Stravinsky smashed rhythm in a hadron collider and reassembled the smallest particles in ways never heard before. He also remixed composers like Tchaikovsky and Pergolesi, decades before Jamaican producers and disco DJs pushed their first faders.

Point: Schoenberg



Who was more gangsta?

Stravinsky was polite yet condescending towards his rivals. Schoenberg preferred to drink the haterade; he even wrote a chorus piece in 4-part harmony dissing Stravinsky. Schoenberg didn't call out his rival by name, but everyone knew the lyrics about “Little Modernsky,” “drumming away” and imitating “Papa Bach,” threw shade on Stravinsky. Sounds tame, but in 1925 that was major ownage.

Point: Schoenberg

Who was a bigger player?

Schoenberg was faithfully married to his wife, Mathilde, who left him for his good friend in 1908. Schoenberg begged her to return, and after Mathilde croaked, Arnie got hitched to wife no. two, Gertrud, for the rest of his life. BOH-ring!

In 1921, Stravinsky moved his wife and kids to Biarritz, and told them he going to hike the Appalachian Trail. He went back to Paris instead, where he freely got with his mistresses, including Coco Chanel.

Point: Stravinsky

"Permit me to introduce myself, Professor Spies. I am Theodor Adorno. Is that your boy? He is very fit and handsome. It would be a shame if anything were to happen to him!"

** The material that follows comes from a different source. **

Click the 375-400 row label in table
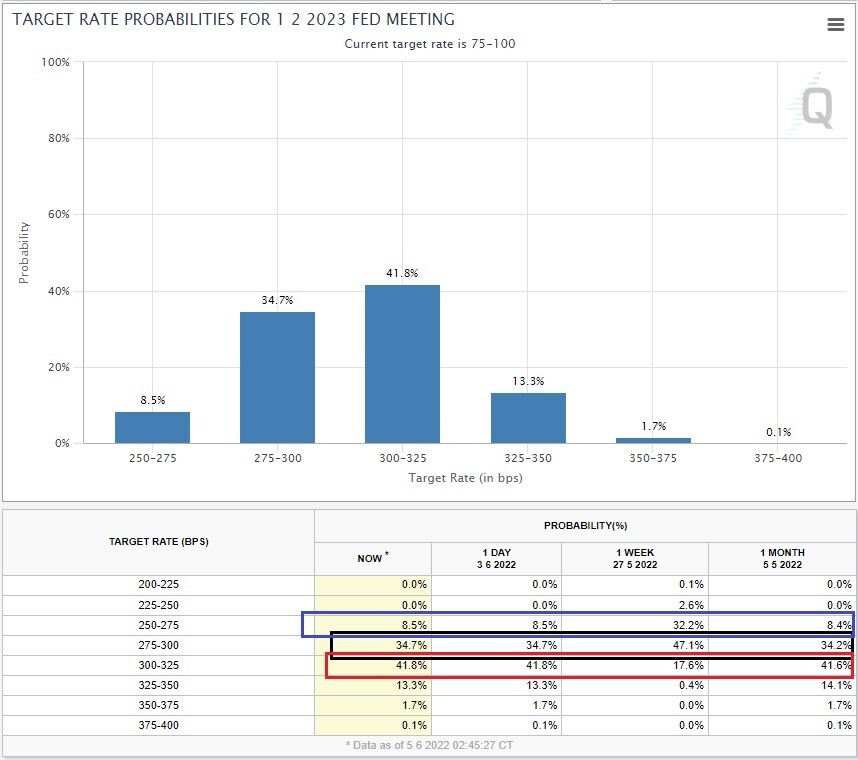This screenshot has height=760, width=858. pyautogui.click(x=159, y=725)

“Permit me to introduce myself, Professor Spies. I am Theodor Adorno. Is that your boy? He is very fit and handsome. It would be a shame if anything were to happen to him!”


Schoenberg's enforcer, the Frankfurt philosopher Theodor “the Terror” Adorno, scared American professors into paying tribute to Schoenberg, and for about 30 years after the composer's death in 1951, serialism was considered the only proper way for students to compose in the U.S.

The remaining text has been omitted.